== TASK REQUIREMENTS ==
Give the data a second time, exactly and in full.

= = = = = = =

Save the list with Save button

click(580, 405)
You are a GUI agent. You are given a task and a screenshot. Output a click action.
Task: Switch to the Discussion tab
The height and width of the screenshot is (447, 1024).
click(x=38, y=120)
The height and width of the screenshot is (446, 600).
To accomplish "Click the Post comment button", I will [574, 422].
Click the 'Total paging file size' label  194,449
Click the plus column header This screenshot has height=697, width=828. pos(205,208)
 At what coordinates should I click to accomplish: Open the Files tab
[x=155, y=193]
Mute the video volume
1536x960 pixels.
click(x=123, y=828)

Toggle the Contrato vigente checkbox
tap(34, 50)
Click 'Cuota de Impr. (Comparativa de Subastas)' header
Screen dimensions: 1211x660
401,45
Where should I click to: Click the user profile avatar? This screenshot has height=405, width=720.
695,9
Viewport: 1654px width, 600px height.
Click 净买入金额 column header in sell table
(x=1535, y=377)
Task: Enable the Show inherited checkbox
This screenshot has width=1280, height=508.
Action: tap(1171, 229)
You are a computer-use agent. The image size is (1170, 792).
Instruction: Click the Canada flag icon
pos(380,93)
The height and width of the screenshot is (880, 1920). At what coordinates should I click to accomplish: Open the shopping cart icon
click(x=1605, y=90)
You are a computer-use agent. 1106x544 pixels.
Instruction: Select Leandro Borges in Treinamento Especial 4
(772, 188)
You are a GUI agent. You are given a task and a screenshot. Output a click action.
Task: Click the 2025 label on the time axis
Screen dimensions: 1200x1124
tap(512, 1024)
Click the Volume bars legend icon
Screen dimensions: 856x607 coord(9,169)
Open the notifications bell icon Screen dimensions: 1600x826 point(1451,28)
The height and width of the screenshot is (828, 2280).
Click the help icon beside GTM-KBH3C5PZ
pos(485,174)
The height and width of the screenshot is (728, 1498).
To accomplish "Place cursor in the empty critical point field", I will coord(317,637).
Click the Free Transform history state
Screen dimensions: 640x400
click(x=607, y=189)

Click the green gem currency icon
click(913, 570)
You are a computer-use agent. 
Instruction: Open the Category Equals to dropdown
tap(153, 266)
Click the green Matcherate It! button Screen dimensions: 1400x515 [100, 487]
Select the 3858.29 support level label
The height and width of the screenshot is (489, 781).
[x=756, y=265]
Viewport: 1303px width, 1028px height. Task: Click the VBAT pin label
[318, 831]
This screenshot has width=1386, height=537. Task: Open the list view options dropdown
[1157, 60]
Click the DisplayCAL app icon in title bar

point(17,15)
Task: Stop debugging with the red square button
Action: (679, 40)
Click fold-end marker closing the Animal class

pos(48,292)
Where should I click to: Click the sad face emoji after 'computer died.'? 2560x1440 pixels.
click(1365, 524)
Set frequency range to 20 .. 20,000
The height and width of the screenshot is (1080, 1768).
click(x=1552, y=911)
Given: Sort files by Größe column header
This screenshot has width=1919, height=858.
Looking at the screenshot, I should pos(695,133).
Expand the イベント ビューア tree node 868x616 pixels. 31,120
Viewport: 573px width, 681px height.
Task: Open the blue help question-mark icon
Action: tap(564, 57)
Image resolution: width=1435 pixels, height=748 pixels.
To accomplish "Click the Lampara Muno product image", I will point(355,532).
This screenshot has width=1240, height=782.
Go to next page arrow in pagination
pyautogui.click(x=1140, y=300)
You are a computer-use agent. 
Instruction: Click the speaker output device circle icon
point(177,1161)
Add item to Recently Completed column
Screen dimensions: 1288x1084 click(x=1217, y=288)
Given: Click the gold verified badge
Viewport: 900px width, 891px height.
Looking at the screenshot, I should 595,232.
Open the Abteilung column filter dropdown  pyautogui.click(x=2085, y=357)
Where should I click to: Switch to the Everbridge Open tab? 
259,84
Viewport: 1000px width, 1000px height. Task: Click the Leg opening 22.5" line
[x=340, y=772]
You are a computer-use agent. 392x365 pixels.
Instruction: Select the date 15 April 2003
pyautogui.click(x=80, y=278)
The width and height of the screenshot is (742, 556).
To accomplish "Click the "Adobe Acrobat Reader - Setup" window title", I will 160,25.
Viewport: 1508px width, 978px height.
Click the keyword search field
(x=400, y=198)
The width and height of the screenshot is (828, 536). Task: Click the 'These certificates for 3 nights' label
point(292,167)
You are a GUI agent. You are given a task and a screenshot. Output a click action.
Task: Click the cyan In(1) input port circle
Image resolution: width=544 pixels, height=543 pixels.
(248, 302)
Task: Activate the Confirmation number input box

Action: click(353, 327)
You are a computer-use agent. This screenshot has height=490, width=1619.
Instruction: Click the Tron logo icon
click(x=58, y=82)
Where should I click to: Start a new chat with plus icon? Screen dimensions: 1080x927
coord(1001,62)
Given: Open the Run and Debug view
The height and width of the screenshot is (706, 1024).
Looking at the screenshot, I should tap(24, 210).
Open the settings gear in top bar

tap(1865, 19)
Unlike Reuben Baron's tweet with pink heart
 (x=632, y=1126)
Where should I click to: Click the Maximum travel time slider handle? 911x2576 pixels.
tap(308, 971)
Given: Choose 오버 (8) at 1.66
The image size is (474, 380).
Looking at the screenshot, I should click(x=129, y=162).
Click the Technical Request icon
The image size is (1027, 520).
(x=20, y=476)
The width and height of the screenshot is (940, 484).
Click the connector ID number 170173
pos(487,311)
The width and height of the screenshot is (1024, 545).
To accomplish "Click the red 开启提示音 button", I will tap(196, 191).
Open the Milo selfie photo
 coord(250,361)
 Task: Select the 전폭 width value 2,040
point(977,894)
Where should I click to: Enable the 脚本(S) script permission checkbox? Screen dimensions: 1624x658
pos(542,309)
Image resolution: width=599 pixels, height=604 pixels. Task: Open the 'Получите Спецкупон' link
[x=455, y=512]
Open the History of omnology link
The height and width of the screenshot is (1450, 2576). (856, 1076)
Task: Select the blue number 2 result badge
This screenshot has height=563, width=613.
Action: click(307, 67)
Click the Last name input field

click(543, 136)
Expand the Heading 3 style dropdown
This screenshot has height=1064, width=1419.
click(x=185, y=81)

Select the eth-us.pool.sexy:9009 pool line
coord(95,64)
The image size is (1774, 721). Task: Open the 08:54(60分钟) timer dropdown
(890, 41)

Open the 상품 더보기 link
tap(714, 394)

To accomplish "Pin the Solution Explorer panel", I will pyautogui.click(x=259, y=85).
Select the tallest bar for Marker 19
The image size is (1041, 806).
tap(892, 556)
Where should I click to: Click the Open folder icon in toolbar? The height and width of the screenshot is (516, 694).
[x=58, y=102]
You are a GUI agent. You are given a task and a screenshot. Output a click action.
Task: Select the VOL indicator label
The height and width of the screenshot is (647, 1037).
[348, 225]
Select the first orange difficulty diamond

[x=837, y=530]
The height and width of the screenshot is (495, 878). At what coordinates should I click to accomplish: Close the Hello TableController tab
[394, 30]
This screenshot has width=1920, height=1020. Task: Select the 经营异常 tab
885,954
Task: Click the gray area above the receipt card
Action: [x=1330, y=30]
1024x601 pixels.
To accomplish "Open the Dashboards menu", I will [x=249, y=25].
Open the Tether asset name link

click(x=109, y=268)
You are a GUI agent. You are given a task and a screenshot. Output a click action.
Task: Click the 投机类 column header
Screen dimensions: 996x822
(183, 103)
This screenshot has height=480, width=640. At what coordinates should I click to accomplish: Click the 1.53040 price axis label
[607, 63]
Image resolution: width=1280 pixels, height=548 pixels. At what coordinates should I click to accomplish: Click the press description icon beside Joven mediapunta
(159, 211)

= = = = = = =

== SOLUTION FOR THIS EXERCISE ==
Save the list with Save button

click(580, 405)
You are a GUI agent. You are given a task and a screenshot. Output a click action.
Task: Switch to the Discussion tab
The height and width of the screenshot is (447, 1024).
click(x=38, y=120)
The height and width of the screenshot is (446, 600).
To accomplish "Click the Post comment button", I will [574, 422].
Click the 'Total paging file size' label  194,449
Click the plus column header This screenshot has height=697, width=828. pos(205,208)
 At what coordinates should I click to accomplish: Open the Files tab
[x=155, y=193]
Mute the video volume
1536x960 pixels.
click(x=123, y=828)

Toggle the Contrato vigente checkbox
tap(34, 50)
Click 'Cuota de Impr. (Comparativa de Subastas)' header
Screen dimensions: 1211x660
401,45
Where should I click to: Click the user profile avatar? This screenshot has height=405, width=720.
695,9
Viewport: 1654px width, 600px height.
Click 净买入金额 column header in sell table
(x=1535, y=377)
Task: Enable the Show inherited checkbox
This screenshot has width=1280, height=508.
Action: tap(1171, 229)
You are a computer-use agent. The image size is (1170, 792).
Instruction: Click the Canada flag icon
pos(380,93)
The height and width of the screenshot is (880, 1920). At what coordinates should I click to accomplish: Open the shopping cart icon
click(x=1605, y=90)
You are a computer-use agent. 1106x544 pixels.
Instruction: Select Leandro Borges in Treinamento Especial 4
(772, 188)
You are a GUI agent. You are given a task and a screenshot. Output a click action.
Task: Click the 2025 label on the time axis
Screen dimensions: 1200x1124
tap(512, 1024)
Click the Volume bars legend icon
Screen dimensions: 856x607 coord(9,169)
Open the notifications bell icon Screen dimensions: 1600x826 point(1451,28)
The height and width of the screenshot is (828, 2280).
Click the help icon beside GTM-KBH3C5PZ
pos(485,174)
The height and width of the screenshot is (728, 1498).
To accomplish "Place cursor in the empty critical point field", I will coord(317,637).
Click the Free Transform history state
Screen dimensions: 640x400
click(x=607, y=189)

Click the green gem currency icon
click(913, 570)
You are a computer-use agent. 
Instruction: Open the Category Equals to dropdown
tap(153, 266)
Click the green Matcherate It! button Screen dimensions: 1400x515 [100, 487]
Select the 3858.29 support level label
The height and width of the screenshot is (489, 781).
[x=756, y=265]
Viewport: 1303px width, 1028px height. Task: Click the VBAT pin label
[318, 831]
This screenshot has width=1386, height=537. Task: Open the list view options dropdown
[1157, 60]
Click the DisplayCAL app icon in title bar

point(17,15)
Task: Stop debugging with the red square button
Action: (679, 40)
Click fold-end marker closing the Animal class

pos(48,292)
Where should I click to: Click the sad face emoji after 'computer died.'? 2560x1440 pixels.
click(1365, 524)
Set frequency range to 20 .. 20,000
The height and width of the screenshot is (1080, 1768).
click(x=1552, y=911)
Given: Sort files by Größe column header
This screenshot has width=1919, height=858.
Looking at the screenshot, I should pos(695,133).
Expand the イベント ビューア tree node 868x616 pixels. 31,120
Viewport: 573px width, 681px height.
Task: Open the blue help question-mark icon
Action: tap(564, 57)
Image resolution: width=1435 pixels, height=748 pixels.
To accomplish "Click the Lampara Muno product image", I will point(355,532).
This screenshot has width=1240, height=782.
Go to next page arrow in pagination
pyautogui.click(x=1140, y=300)
You are a computer-use agent. 
Instruction: Click the speaker output device circle icon
point(177,1161)
Add item to Recently Completed column
Screen dimensions: 1288x1084 click(x=1217, y=288)
Given: Click the gold verified badge
Viewport: 900px width, 891px height.
Looking at the screenshot, I should 595,232.
Open the Abteilung column filter dropdown  pyautogui.click(x=2085, y=357)
Where should I click to: Switch to the Everbridge Open tab? 
259,84
Viewport: 1000px width, 1000px height. Task: Click the Leg opening 22.5" line
[x=340, y=772]
You are a computer-use agent. 392x365 pixels.
Instruction: Select the date 15 April 2003
pyautogui.click(x=80, y=278)
The width and height of the screenshot is (742, 556).
To accomplish "Click the "Adobe Acrobat Reader - Setup" window title", I will 160,25.
Viewport: 1508px width, 978px height.
Click the keyword search field
(x=400, y=198)
The width and height of the screenshot is (828, 536). Task: Click the 'These certificates for 3 nights' label
point(292,167)
You are a GUI agent. You are given a task and a screenshot. Output a click action.
Task: Click the cyan In(1) input port circle
Image resolution: width=544 pixels, height=543 pixels.
(248, 302)
Task: Activate the Confirmation number input box

Action: click(353, 327)
You are a computer-use agent. This screenshot has height=490, width=1619.
Instruction: Click the Tron logo icon
click(x=58, y=82)
Where should I click to: Start a new chat with plus icon? Screen dimensions: 1080x927
coord(1001,62)
Given: Open the Run and Debug view
The height and width of the screenshot is (706, 1024).
Looking at the screenshot, I should tap(24, 210).
Open the settings gear in top bar

tap(1865, 19)
Unlike Reuben Baron's tweet with pink heart
 (x=632, y=1126)
Where should I click to: Click the Maximum travel time slider handle? 911x2576 pixels.
tap(308, 971)
Given: Choose 오버 (8) at 1.66
The image size is (474, 380).
Looking at the screenshot, I should click(x=129, y=162).
Click the Technical Request icon
The image size is (1027, 520).
(x=20, y=476)
The width and height of the screenshot is (940, 484).
Click the connector ID number 170173
pos(487,311)
The width and height of the screenshot is (1024, 545).
To accomplish "Click the red 开启提示音 button", I will tap(196, 191).
Open the Milo selfie photo
 coord(250,361)
 Task: Select the 전폭 width value 2,040
point(977,894)
Where should I click to: Enable the 脚本(S) script permission checkbox? Screen dimensions: 1624x658
pos(542,309)
Image resolution: width=599 pixels, height=604 pixels. Task: Open the 'Получите Спецкупон' link
[x=455, y=512]
Open the History of omnology link
The height and width of the screenshot is (1450, 2576). (856, 1076)
Task: Select the blue number 2 result badge
This screenshot has height=563, width=613.
Action: click(307, 67)
Click the Last name input field

click(543, 136)
Expand the Heading 3 style dropdown
This screenshot has height=1064, width=1419.
click(x=185, y=81)

Select the eth-us.pool.sexy:9009 pool line
coord(95,64)
The image size is (1774, 721). Task: Open the 08:54(60分钟) timer dropdown
(890, 41)

Open the 상품 더보기 link
tap(714, 394)

To accomplish "Pin the Solution Explorer panel", I will pyautogui.click(x=259, y=85).
Select the tallest bar for Marker 19
The image size is (1041, 806).
tap(892, 556)
Where should I click to: Click the Open folder icon in toolbar? The height and width of the screenshot is (516, 694).
[x=58, y=102]
You are a GUI agent. You are given a task and a screenshot. Output a click action.
Task: Select the VOL indicator label
The height and width of the screenshot is (647, 1037).
[348, 225]
Select the first orange difficulty diamond

[x=837, y=530]
The height and width of the screenshot is (495, 878). At what coordinates should I click to accomplish: Close the Hello TableController tab
[394, 30]
This screenshot has width=1920, height=1020. Task: Select the 经营异常 tab
885,954
Task: Click the gray area above the receipt card
Action: [x=1330, y=30]
1024x601 pixels.
To accomplish "Open the Dashboards menu", I will [x=249, y=25].
Open the Tether asset name link

click(x=109, y=268)
You are a GUI agent. You are given a task and a screenshot. Output a click action.
Task: Click the 投机类 column header
Screen dimensions: 996x822
(183, 103)
This screenshot has height=480, width=640. At what coordinates should I click to accomplish: Click the 1.53040 price axis label
[607, 63]
Image resolution: width=1280 pixels, height=548 pixels. At what coordinates should I click to accomplish: Click the press description icon beside Joven mediapunta
(159, 211)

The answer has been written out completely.